Marco Rubio’s Immigration Policy Would Have Denied US Access to His Own Parents
Marco Rubio's immigration policy would have denied US access to his Cuban parents. Had his merit-based scheme been enacted in the 1950s, Mario and Oriales Rubio would not have stepped on Floridan soil.
On Wednesday's MSNBC forum, the junior Republican senator answered affirmatively when asked if his policy would have shut out his parents. He explained that lowly-educated immigrants would really struggle to find work under his policy, as per The Hill.
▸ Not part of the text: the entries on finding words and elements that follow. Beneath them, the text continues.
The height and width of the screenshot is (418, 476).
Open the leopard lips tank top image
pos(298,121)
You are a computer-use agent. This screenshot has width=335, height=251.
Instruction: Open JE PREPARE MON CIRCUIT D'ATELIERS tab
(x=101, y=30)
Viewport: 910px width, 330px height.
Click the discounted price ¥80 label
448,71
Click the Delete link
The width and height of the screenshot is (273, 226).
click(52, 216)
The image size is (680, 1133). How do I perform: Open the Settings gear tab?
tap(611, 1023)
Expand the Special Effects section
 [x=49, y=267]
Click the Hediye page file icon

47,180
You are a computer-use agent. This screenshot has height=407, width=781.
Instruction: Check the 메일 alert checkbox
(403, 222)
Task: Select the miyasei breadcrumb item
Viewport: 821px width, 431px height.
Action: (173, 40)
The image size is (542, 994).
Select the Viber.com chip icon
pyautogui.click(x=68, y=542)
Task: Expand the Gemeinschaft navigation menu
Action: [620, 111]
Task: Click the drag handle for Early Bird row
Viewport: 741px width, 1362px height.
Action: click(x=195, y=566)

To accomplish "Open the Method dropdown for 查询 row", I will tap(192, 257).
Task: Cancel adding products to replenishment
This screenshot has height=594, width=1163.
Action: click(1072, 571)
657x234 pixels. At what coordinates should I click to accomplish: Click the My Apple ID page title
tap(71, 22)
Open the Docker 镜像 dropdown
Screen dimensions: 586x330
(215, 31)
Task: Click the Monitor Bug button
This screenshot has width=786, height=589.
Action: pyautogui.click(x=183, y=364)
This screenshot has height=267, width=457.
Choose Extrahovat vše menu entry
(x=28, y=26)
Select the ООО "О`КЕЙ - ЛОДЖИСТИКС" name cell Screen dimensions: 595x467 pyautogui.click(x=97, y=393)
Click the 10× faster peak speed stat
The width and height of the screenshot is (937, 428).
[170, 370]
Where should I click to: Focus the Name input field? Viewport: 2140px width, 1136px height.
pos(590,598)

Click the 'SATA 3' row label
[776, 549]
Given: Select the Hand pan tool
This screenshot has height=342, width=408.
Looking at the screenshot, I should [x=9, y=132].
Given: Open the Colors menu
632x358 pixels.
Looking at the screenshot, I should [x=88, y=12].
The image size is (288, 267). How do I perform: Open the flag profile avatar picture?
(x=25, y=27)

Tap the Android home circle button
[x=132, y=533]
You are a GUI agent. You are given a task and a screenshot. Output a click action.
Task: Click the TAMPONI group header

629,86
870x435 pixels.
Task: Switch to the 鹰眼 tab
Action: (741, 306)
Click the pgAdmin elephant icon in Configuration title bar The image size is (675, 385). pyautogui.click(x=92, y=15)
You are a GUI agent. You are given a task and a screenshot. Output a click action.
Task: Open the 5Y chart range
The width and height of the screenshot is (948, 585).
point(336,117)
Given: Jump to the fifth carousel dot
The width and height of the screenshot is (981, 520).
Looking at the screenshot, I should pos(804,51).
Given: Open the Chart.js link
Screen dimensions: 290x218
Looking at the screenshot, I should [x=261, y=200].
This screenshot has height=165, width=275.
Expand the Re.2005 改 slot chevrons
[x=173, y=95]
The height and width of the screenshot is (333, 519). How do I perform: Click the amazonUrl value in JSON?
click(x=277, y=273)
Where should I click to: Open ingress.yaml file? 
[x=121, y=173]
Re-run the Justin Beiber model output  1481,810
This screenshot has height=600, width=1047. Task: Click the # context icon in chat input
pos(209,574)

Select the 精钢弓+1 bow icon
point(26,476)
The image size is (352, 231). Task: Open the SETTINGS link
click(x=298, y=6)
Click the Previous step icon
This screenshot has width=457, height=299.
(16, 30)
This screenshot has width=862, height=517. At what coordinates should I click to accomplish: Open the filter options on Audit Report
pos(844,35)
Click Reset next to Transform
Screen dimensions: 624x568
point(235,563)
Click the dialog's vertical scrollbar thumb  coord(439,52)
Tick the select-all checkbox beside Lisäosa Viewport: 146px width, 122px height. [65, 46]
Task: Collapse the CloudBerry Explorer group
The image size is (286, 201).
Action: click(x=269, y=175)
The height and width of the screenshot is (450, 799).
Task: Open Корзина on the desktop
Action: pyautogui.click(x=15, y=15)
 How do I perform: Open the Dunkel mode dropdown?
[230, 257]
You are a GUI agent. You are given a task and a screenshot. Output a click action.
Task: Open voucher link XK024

"When my parents arrived in the US in 1956, my dad had a fourth-grade education, maybe. My mom had about the same," Rubio admitted. "If they came today under those circumstances, they would really struggle to succeed."
Claire Landsbaum of New York considered Rubio's brutal honesty as a last-minute attempt to salvage his plummeting ratings. Before his immigration comment, it can be remembered that Rubio took a jab at Donald Trump's small hands.
Landsbaum added that Rubio's policy isn't revolutionary. She said the idea a merit-based immigration system hasn't been well-received by the general public since it prioritizes formal education and employment while disregarding the role of women in the domestic setting.
Rubio stressed that unless immigrants have a particular skill set or have attained a certain level of education, they wouldn't find a sustainable job in the US. He argued that the country's immigration policy has to conform to the changing times. However, that doesn't mean immigrants have to be super smart or have illustrious academic backgrounds.
"And so, today in the 21st century, the immigration policy has to be primarily based on merit," said Rubio. "That doesn't mean everyone's a Ph.D. It does mean when you come in you should be able to prove what skills you'll be able to bring to the U.S."
According to the latest figures by Real Clear Politics, Donald Trump still leads the Florida Republican presidential primary by 19 points. Rubio sits at the second spot with 24 points, followed by Ted Cruz and John Kasich with 21 and 10 points, respectively.